The abysmal chasm that stretched down into unimaginable depths and darkness filled his vision when he opened his blood-soaked eyes. Upon the precious edge of one of the mountains that pierce the insistent threatening clouds that blankets the land in a never ending grey dusk, Seargildin was tied to a sturdy pole hammered deep and secure into a cracked, dead earth. From behind, the light of numerous fires danced past him, only ghost of light visible on the very edge of the stone. His legs hanged down, his body followed after, into the oblivious darkness that beckoned him with its open maw of hungry, black death; the wails of agony erupting around him, blown from beneath as if calling for more anguish, was its voice. The only tether to the world he felt,cut deep into his leathers and into his skin. The only force that kept him alive was a thin threat of leather suffocating him against the pole behind, tying his arms and torso to this world. From behind, in his agonizing state, he could imagine guttural and demonic voices.
The orcs he spotted down one of the gorges, and wanted to investigate, must have captured him, was one of his only thought that struck him as the unmistakable sound of black speech of the beast ciphered in between the howls of the insistent, hollow, cold gales. Next to him one of the goblins was watching him, yellowed eyes searching his body with prying and demonic blood-lust and hate. Its body twisted by ages of servitude to the Dark One. If not for the troop leader he’d have surely slaughtered the elf without thought.

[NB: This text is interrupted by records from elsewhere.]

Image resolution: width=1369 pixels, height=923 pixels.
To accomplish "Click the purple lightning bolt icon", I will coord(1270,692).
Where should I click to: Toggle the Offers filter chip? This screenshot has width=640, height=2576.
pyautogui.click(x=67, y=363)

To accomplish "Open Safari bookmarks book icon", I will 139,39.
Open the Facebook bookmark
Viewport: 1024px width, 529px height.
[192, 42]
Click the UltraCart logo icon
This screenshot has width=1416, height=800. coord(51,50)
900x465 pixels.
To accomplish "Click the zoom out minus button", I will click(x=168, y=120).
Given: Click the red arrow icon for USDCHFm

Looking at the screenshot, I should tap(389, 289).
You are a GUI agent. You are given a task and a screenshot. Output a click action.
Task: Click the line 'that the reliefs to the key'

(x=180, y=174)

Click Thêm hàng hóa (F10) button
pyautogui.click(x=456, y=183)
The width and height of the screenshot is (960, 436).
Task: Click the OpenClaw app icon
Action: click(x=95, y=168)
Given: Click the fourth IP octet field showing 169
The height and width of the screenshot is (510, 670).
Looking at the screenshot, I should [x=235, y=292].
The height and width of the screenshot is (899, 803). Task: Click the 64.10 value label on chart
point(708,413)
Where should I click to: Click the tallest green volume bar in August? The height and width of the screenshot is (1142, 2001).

How could he have gotten himself in a situation such as this, was his second visage. Much is becoming clearer as his consciousness surfaced. He was scouting ahead of the party, told Leothross and Acurith they should keep a close watch on the lands around just before he sat off. Eruthaiwen, he made sure was fine while she made their beds; he should have said more, he knew then. He wanted for some reason just speak to her, make sure she is fine; he still didn’t want her with them, it was no place for her serenity. Mariym was striding over towards the marshes by herself; that child was always getting herself in such a mess, Leothross at least was keeping a close eye on her. Things were becoming clearer as he thought back.
Back then already something was bothering him; shadows of movements, fleeting glimpses of a imagined flicker of shifting dread. He felt they were watched for a while now, but couldn’t be sure, and before they continued, he had to find out. When he rode off from where they camped last in one of the many volcanic craters that dotted the bog infested terrain around that particular section of Angmar, he must have headed straight for a trap. For now, he found himself at the mercy of these beasts, upon the edge of a gorge.
A few hours must have passed in the time that he found himself in such a precarious position, as the light on the horizon slightly brightened the colourless defile around him. Below, deep down the straight drop upon which he was bound, he could see more of the lands under the influence of the Witch King. Further into the heart of Angmar the cyclopian pulse of evil emanates and drowned the lands in unseen malice. Orcs marching and working, hard in labour to finish bloodied war-machines which they used against the Men of the North Downs; fashioning walls, spiked and piercing the air, shot up as a threat to all that stood against its unholy might. The blood-curling cacophony that rose around the camp behind signalled the start of another day’s activities.
He was jolted up with the grasp of strength by his aching, and should be presumed broken, shoulders and slung over the shoulder of one of the most foul and wretched giants, a forest Troll; the stench of which rotted through its pores to further immerse the barely conscious mind of the elf’s state of delirium. The ragged cotton bag that covered him, he could not register. From within the suffocation and the uncertain immersion of his senses, Seargildin searched in the gloom of the endless dark for the sounds of his companions, hoping and yet fearing for the absence their cries.